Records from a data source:
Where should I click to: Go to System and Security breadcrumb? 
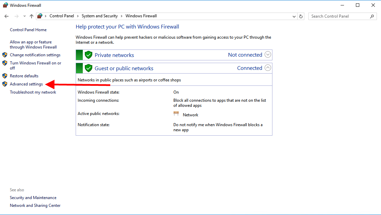(99, 16)

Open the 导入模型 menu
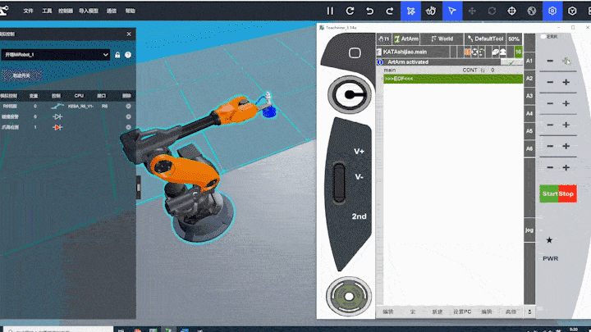[87, 12]
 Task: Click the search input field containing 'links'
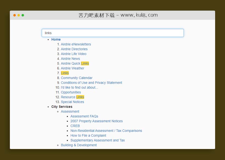point(113,33)
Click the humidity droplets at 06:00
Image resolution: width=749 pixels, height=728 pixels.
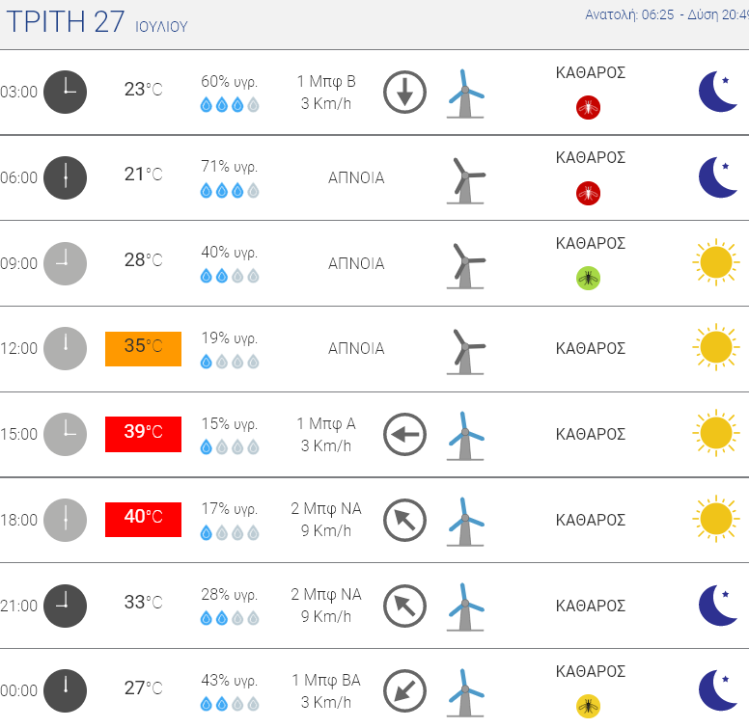229,191
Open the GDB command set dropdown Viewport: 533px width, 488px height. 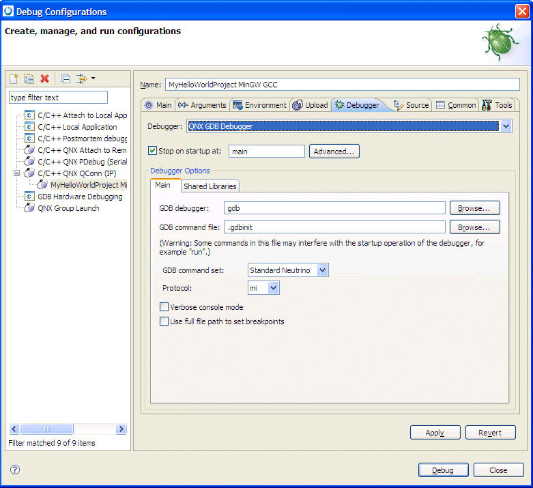[323, 270]
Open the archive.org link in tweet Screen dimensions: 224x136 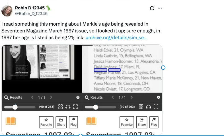[116, 37]
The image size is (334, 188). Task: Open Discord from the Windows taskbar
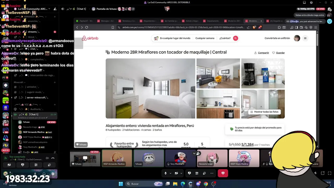point(198,184)
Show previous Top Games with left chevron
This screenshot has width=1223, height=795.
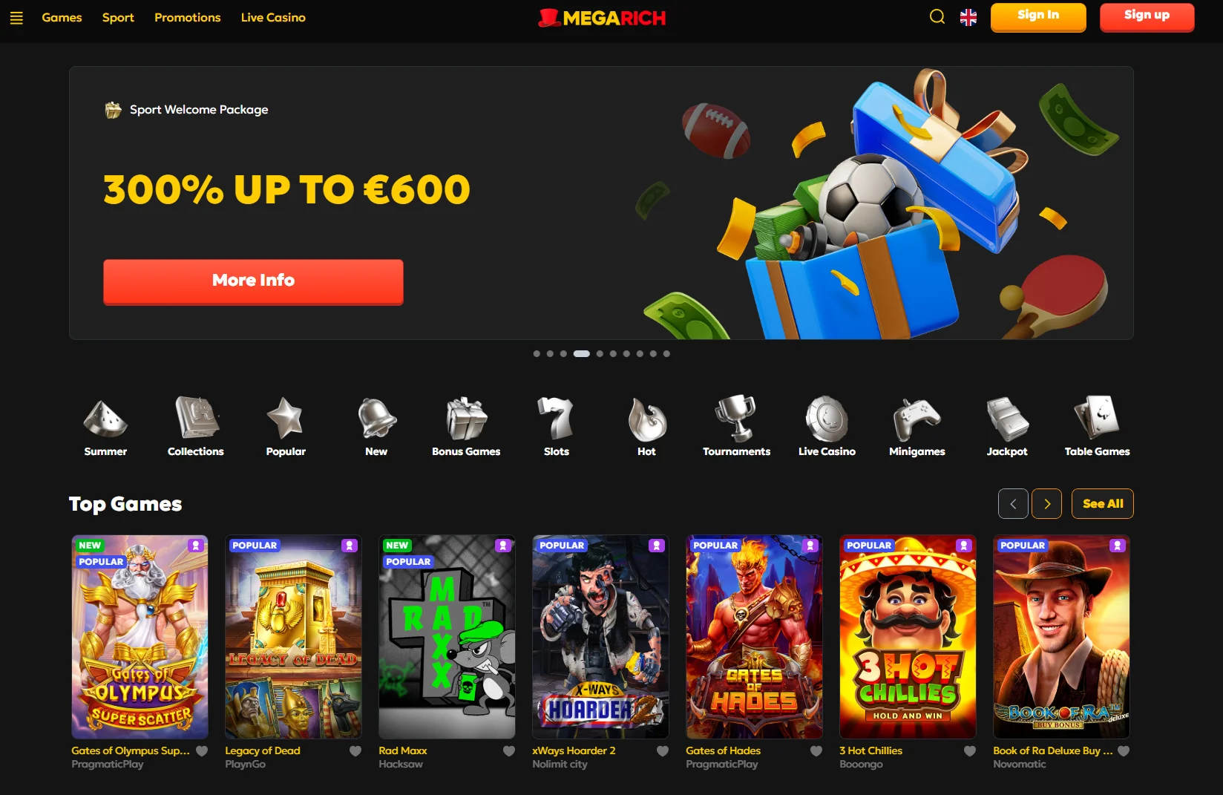1013,504
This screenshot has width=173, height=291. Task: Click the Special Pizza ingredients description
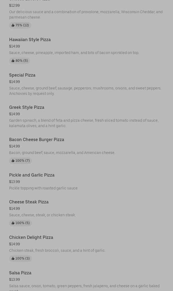85,91
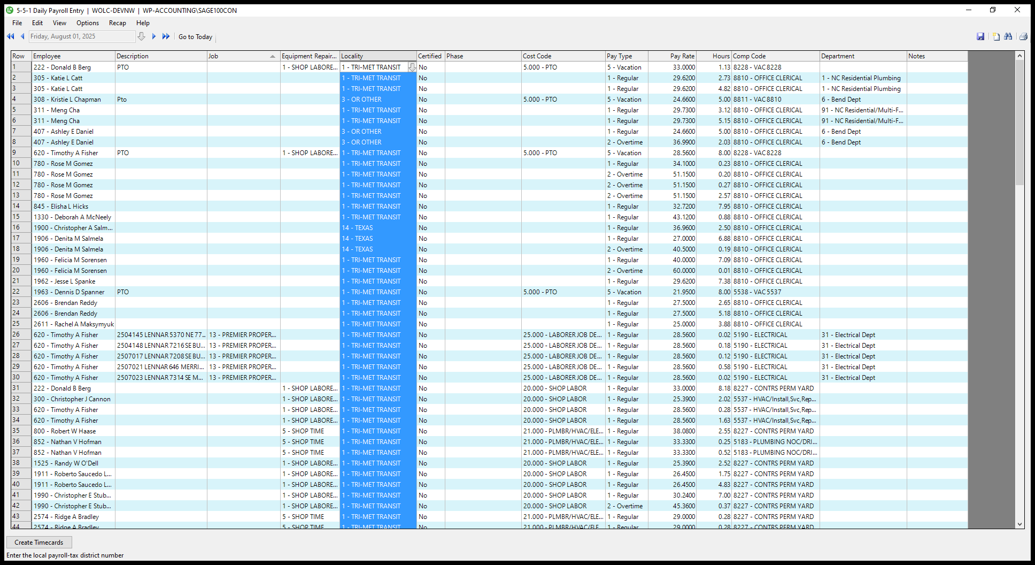This screenshot has height=565, width=1035.
Task: Click the scroll down arrow of the grid
Action: point(1019,524)
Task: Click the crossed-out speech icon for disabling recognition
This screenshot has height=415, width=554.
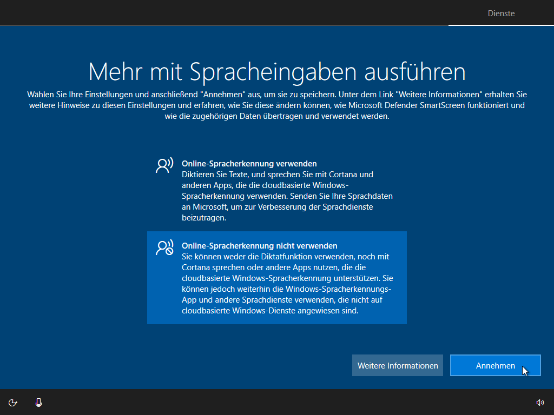Action: [164, 247]
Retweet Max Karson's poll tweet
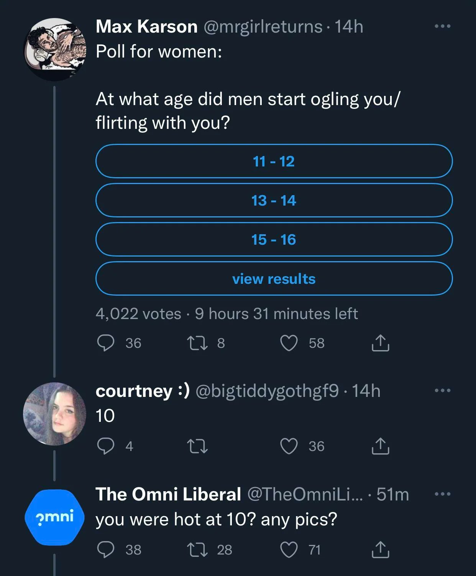476x576 pixels. 197,343
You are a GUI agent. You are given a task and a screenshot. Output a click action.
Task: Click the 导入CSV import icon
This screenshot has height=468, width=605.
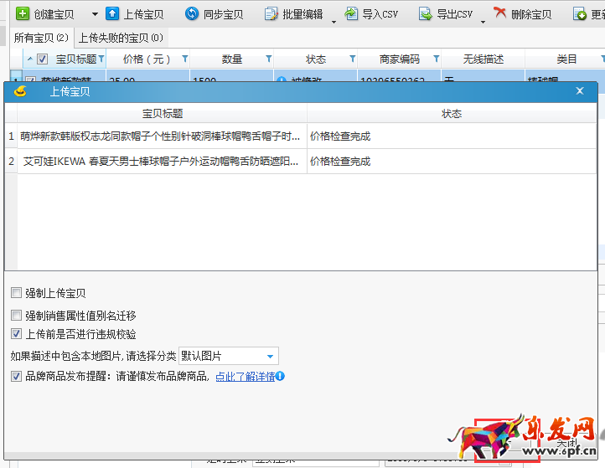(352, 14)
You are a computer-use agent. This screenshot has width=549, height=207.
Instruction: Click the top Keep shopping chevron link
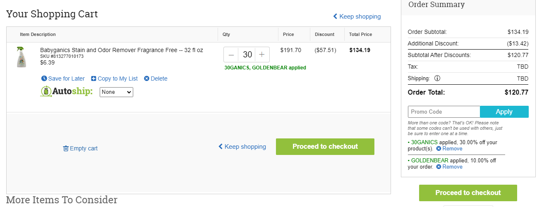click(x=357, y=17)
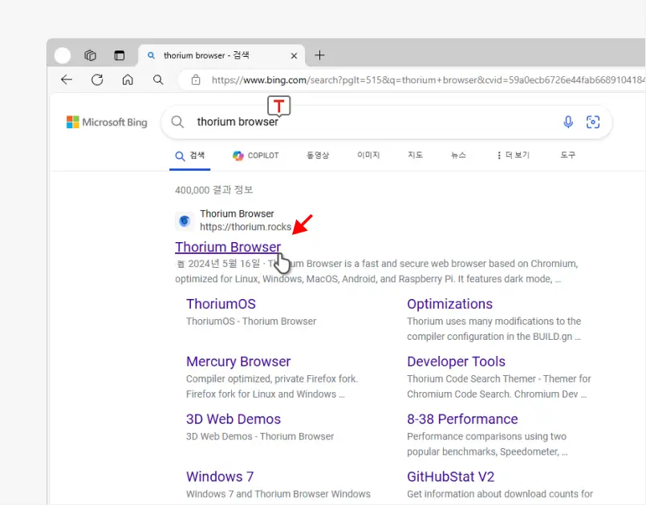Click the microphone voice search icon
The height and width of the screenshot is (505, 646).
(568, 122)
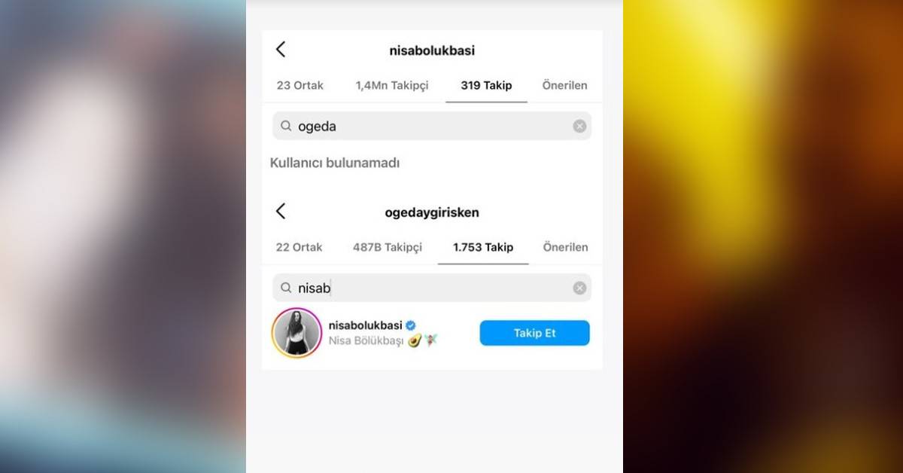Open the nisabolukbasi username in results
This screenshot has width=903, height=473.
point(366,325)
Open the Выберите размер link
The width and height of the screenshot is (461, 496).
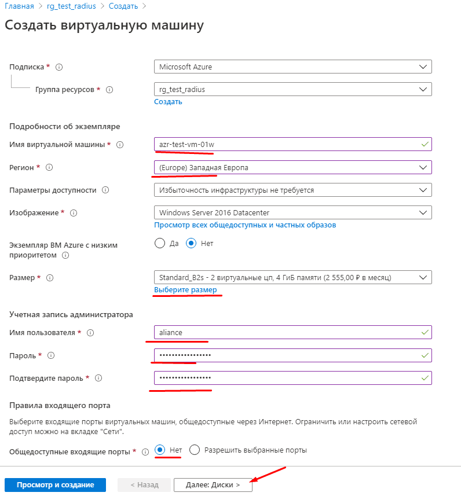pyautogui.click(x=185, y=290)
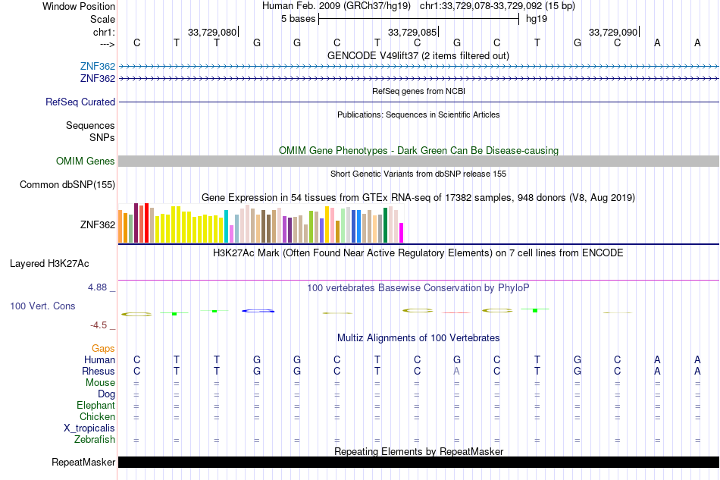Click the RepeatMasker track label
720x480 pixels.
[83, 462]
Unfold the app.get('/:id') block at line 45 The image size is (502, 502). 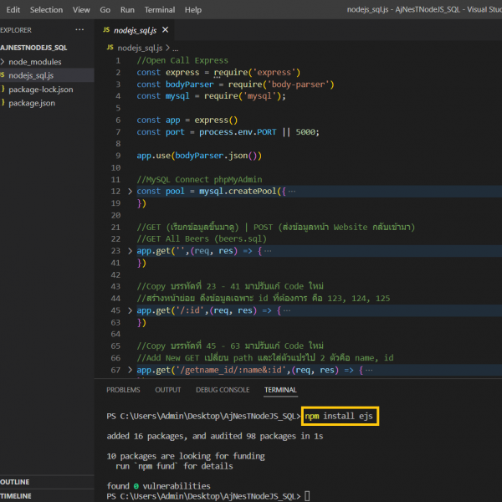130,310
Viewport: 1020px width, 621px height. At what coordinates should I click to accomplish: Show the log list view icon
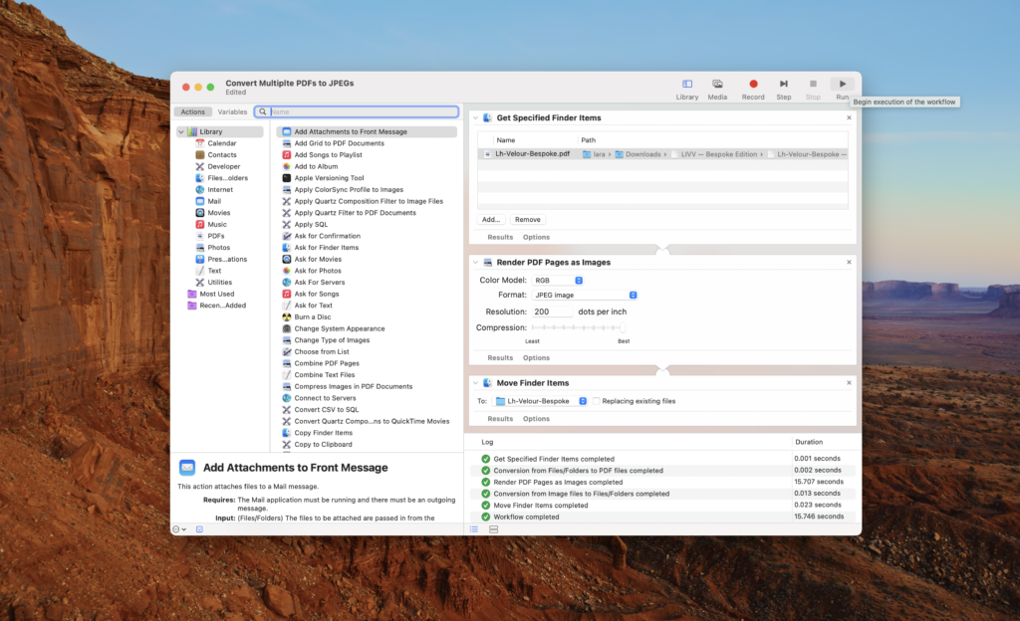point(474,529)
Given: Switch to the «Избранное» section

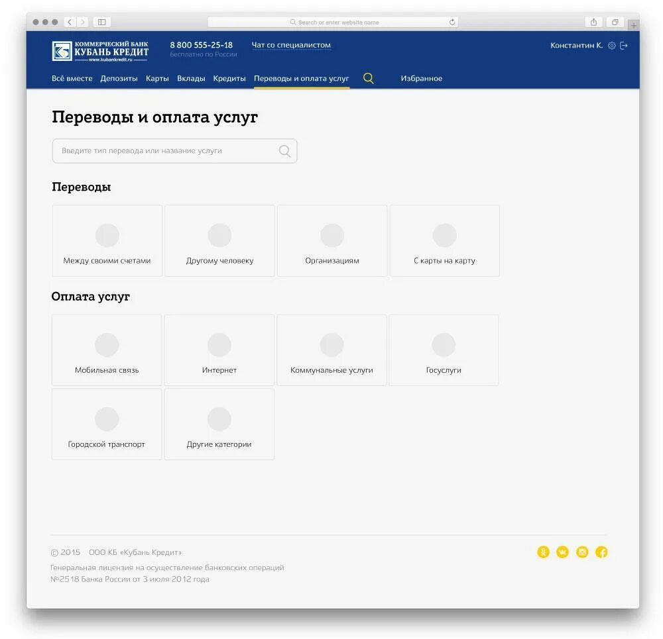Looking at the screenshot, I should (422, 78).
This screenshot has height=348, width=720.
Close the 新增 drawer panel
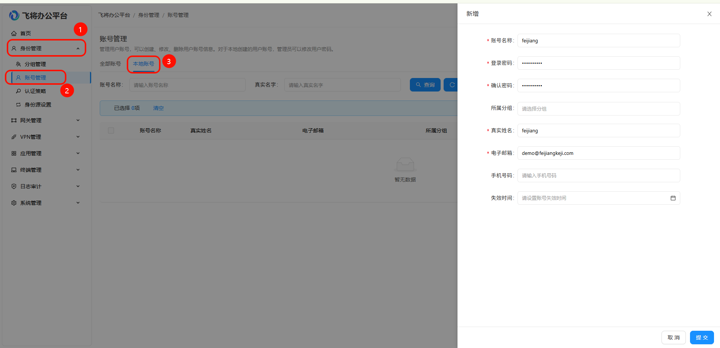pos(709,14)
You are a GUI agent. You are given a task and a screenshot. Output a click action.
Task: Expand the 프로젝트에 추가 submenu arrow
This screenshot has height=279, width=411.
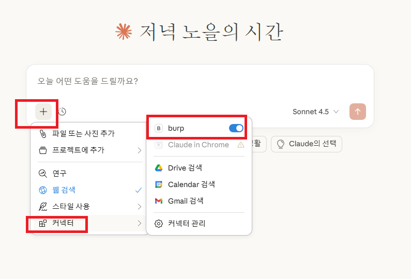click(x=139, y=150)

DIRECTIONS FOR THIS TASK>
Could you set down exactly, and only, the lines from the line containing "Viewport: 1020px width, 621px" through the last line of the records, both included, without the pictures?

RESPONSE BELOW>
Viewport: 1020px width, 621px height. At what coordinates should I click to accomplish: Show the log list view icon
point(474,529)
Given: Switch to the «Избранное» section

Looking at the screenshot, I should (422, 78).
This screenshot has height=348, width=720.
Close the 新增 drawer panel
pos(709,14)
You are a GUI agent. You are given a task and a screenshot. Output a click action.
Task: Expand the 프로젝트에 추가 submenu arrow
This screenshot has height=279, width=411.
click(x=139, y=150)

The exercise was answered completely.